Saved data entries
——————————

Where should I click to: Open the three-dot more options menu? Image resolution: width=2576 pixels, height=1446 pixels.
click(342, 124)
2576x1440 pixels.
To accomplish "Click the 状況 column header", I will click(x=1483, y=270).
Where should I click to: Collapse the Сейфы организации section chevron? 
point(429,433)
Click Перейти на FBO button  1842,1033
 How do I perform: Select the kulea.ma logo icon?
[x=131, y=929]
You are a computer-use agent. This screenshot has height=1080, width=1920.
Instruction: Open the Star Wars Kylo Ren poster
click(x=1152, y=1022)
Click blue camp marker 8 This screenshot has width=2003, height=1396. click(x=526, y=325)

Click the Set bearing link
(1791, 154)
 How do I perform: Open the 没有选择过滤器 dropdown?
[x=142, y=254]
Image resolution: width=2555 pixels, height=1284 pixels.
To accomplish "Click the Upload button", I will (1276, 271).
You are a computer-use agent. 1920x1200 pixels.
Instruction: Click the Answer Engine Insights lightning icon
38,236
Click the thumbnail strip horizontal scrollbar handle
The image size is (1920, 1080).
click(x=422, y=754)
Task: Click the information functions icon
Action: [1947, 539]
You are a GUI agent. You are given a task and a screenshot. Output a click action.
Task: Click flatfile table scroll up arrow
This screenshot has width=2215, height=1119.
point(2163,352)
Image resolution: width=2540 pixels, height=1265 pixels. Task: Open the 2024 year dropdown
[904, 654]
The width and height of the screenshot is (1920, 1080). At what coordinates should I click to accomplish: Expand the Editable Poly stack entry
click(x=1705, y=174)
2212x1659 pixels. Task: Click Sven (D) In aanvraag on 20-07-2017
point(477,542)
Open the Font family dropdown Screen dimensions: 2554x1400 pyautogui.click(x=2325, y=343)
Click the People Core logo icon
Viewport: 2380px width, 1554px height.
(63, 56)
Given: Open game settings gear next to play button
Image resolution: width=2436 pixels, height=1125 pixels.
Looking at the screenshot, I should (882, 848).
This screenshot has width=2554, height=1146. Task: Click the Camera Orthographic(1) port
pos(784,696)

——————————

Check each line of the entries for "computer" and copy those that have it.

You are a computer-use agent. This screenshot has height=1080, width=1920.
You are a computer-use agent. 1920x1200 pixels.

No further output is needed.